"I love my Verito lens, but I always have to sharpen everything in Photoshop..."
There is a range of choices with regards to best focus and we are looking at the opposite of the usual problem with smaller formats of focussing wide open and then stopping down. Mark suggests we focus stopped down and then open up the aperture (by opening the disc holes) to a larger f stop. Sort of the equivalent of focusing a Verito at f8 and then opening to f5.6 to shoot.
It is helpful to me to try to understand the ray diagram on this site.
http://toothwalker.org/optics/spherical.html
If I have it right, Mark is suggesting we focus at point C and Bob is suggesting point B.
It is also important to realize that focus shift moves closer with a larger f stop. As applied to a portrait when we open the peripheral circles and keep the focus of the centre disc, the nose may become sharper but the eyes will still be in the attractive (behind the focus point) part of the DOF. ( the Graf Variable and the Cooke RVP are the opposite of this.)
Bill
"There are a great many things I am in doubt about at the moment, and I should consider myself favoured if you would kindly enlighten me. Signed, Doubtful, off to Canada." (BJP 1914).
The Imagon was in the early days also called "Tiefenbildner" in german because of the enormous DOF which it creates even at H 5,8 it gives a very long DOF which is usefully sharp!
Cheers Armin
Not the equivalent, because in the Verito, changing the aperture changes the depth of field significantly, which may cause you to miss the point of critical focus. Also, with more of the periphery of the lens making the Verito's image, it is a significant part of the overall focusing. I always focus the Verito at the taking aperture.
The little holes in the Imagon aperture are a small part of the overall exposure, meant as a soft overlay over the sharp image from the main aperture hole. Focus using that sharp image, which is the taking aperture as far as the sharp focus is concerned, then open the outer holes to overlay the soft image, (actually a sharp image, but on other focal planes).
But in practice, it doesn't make much difference...

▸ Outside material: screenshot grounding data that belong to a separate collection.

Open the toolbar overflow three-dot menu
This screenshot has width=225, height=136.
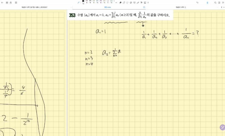(148, 2)
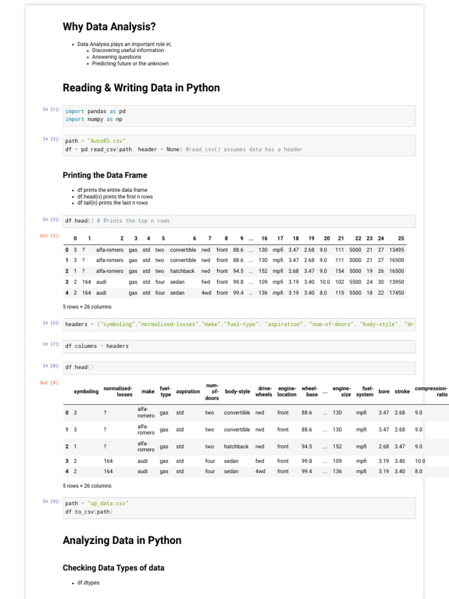Click the 'Reading & Writing Data in Python' heading
The image size is (449, 599).
pos(141,88)
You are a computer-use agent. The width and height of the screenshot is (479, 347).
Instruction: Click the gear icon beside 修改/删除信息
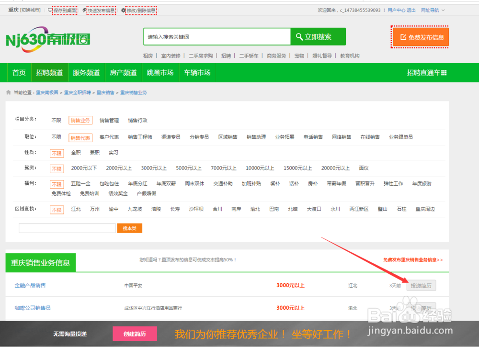coord(124,10)
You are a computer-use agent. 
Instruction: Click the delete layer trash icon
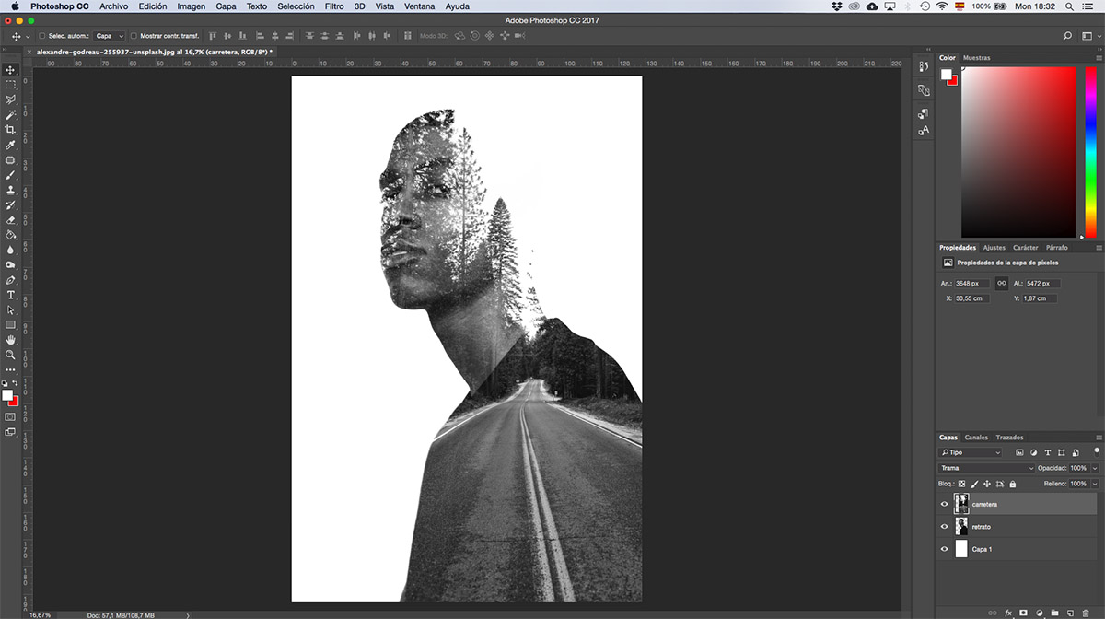(1085, 613)
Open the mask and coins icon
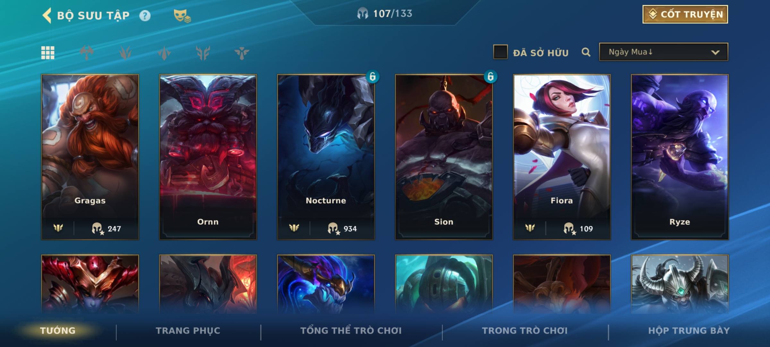 (182, 15)
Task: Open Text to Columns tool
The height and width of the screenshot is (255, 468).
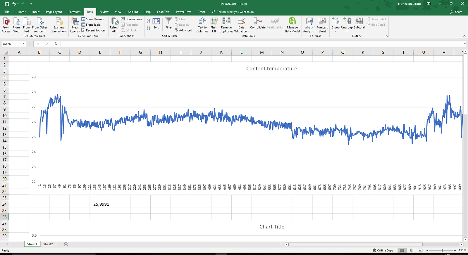Action: (x=202, y=21)
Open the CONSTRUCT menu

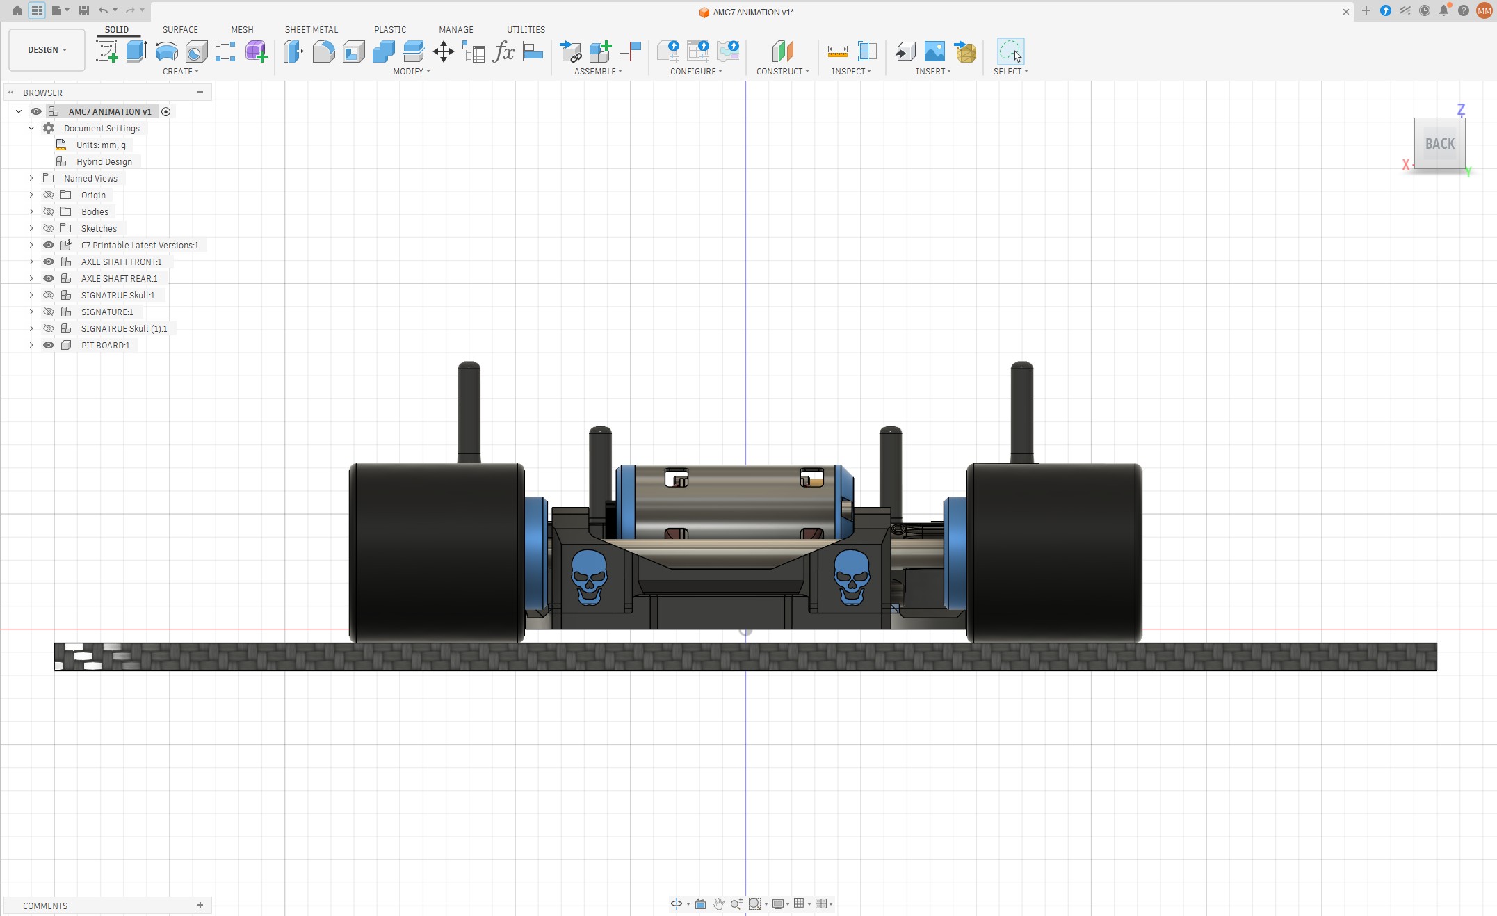point(782,71)
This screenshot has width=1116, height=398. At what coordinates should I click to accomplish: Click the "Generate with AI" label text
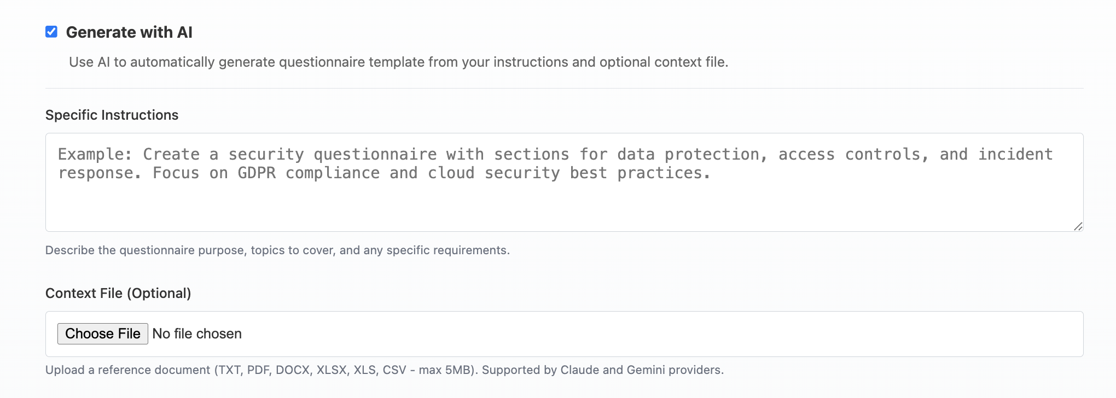tap(129, 32)
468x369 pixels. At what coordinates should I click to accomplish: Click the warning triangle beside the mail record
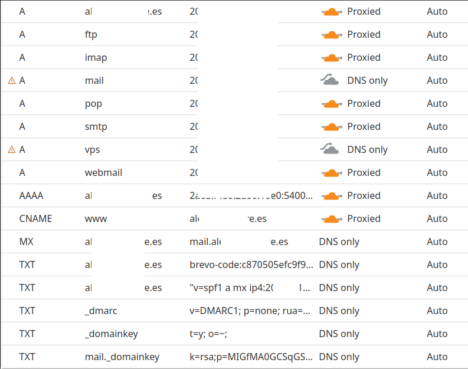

"I love my Verito lens, but I always have to sharpen everything in Photoshop..."
This is what the Imagon instruction book, latest versions, says:
"OPTICAL FEATURES OF THE IMAGON
The Imagon is a single-component cemented doublet with adequate corrections of all aberrations other then spherical. A special feature of this aberration is that it does not adequately define the focal length of the lens, for marginal rays meet in a different plane from central rays. The degree of this spherical aberration depends on the aperture. At large apertures it almost completely blurs the image but progressively disappears on stopping down. At the same time the plane of sharpest focus shifts. The object on which a lens with spherical aberration is focused at full aperture is no longer in the plane of sharpest focus of the stopped-down lens. HENCE THE RODENSTOCK IMAGON MUST ALWAYS BE FOCUSED AT THE APERTURE AT WHICH IT IS TO BE USED.
TAKING TECHNIQUES
....Due to its special characteristics THE IMAGON HAS TO BE FOCUSED AT THE APERTURE AT WHICH YOU INTEND TO EXPOSE THE PICTURE.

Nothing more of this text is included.